RECORDS FOR THIS EXERCISE:
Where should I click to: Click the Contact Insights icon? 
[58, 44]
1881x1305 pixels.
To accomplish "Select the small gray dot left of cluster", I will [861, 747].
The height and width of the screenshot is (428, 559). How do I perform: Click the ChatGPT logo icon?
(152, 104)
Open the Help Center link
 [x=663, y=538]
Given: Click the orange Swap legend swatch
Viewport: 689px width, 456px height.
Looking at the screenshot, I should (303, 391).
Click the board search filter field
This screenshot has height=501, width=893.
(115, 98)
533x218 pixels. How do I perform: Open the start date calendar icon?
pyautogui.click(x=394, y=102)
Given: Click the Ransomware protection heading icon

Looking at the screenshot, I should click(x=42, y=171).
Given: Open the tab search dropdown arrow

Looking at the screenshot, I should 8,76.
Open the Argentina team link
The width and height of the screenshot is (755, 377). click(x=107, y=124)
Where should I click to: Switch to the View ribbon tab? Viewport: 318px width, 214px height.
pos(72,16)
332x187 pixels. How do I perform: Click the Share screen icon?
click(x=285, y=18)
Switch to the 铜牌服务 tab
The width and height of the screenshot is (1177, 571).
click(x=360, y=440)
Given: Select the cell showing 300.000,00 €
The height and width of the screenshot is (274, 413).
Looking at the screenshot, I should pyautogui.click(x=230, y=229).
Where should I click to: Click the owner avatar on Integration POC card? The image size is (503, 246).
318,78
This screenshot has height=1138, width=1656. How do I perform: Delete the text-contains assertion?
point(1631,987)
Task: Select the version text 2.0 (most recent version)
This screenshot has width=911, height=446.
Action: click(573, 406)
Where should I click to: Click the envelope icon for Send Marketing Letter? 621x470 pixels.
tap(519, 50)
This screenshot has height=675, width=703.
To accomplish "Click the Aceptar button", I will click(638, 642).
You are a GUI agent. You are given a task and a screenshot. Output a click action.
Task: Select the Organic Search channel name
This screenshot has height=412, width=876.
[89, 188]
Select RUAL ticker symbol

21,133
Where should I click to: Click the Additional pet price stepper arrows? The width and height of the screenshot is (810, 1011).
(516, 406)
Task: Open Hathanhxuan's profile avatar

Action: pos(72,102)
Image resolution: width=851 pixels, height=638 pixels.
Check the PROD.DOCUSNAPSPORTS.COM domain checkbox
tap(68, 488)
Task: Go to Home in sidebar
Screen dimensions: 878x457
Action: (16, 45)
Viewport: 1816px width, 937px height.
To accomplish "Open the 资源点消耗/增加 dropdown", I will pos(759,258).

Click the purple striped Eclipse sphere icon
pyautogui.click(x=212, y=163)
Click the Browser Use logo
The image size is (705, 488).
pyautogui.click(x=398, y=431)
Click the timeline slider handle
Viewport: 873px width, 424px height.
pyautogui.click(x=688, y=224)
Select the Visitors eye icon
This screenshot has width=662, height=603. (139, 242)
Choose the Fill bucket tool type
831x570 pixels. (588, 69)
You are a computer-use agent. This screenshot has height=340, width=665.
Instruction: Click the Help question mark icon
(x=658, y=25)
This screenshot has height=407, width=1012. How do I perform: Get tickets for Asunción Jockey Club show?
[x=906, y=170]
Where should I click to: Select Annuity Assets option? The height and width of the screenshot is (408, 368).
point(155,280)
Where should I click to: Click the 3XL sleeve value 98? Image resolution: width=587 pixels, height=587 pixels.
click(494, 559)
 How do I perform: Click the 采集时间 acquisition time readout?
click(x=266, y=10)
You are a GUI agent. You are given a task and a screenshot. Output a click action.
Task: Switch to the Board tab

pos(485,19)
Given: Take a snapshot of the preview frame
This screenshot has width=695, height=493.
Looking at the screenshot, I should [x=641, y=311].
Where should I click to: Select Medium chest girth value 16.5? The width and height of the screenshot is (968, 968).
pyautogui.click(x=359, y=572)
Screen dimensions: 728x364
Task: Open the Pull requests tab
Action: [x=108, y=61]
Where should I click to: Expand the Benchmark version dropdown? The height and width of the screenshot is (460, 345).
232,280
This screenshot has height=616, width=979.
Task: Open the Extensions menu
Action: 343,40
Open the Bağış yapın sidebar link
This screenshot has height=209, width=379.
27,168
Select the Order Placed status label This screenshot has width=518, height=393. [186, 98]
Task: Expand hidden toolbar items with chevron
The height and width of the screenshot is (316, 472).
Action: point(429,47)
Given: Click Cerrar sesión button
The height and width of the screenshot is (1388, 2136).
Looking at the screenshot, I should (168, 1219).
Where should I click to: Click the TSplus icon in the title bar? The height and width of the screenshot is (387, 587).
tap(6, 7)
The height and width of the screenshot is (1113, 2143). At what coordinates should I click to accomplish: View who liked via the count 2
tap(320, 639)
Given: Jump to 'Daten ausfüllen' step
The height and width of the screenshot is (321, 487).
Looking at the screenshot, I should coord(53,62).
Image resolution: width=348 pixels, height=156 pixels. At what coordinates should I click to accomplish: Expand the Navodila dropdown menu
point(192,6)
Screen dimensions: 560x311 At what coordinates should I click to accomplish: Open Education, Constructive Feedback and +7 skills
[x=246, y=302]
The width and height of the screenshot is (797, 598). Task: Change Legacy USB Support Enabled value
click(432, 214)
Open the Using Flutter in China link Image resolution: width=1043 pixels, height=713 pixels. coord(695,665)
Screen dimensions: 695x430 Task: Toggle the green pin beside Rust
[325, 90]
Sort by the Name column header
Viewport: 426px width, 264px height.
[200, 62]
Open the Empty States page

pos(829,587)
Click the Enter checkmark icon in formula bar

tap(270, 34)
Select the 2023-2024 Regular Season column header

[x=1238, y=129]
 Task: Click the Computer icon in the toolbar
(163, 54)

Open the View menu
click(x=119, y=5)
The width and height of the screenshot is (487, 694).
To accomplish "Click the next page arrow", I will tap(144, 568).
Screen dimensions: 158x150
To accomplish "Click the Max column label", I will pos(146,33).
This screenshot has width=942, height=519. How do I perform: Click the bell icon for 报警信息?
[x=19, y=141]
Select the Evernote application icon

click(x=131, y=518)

TASK PROMPT: Every line containing the string "will" should be pulled from the listing and copied.

EXPECTED ANSWER:
To accomplish "Select the small gray dot left of cluster", I will [861, 747].
To accomplish "Click the Aceptar button", I will click(638, 642).
To accomplish "Open the 资源点消耗/增加 dropdown", I will pos(759,258).
To accomplish "Click the next page arrow", I will tap(144, 568).
To accomplish "Click the Max column label", I will pos(146,33).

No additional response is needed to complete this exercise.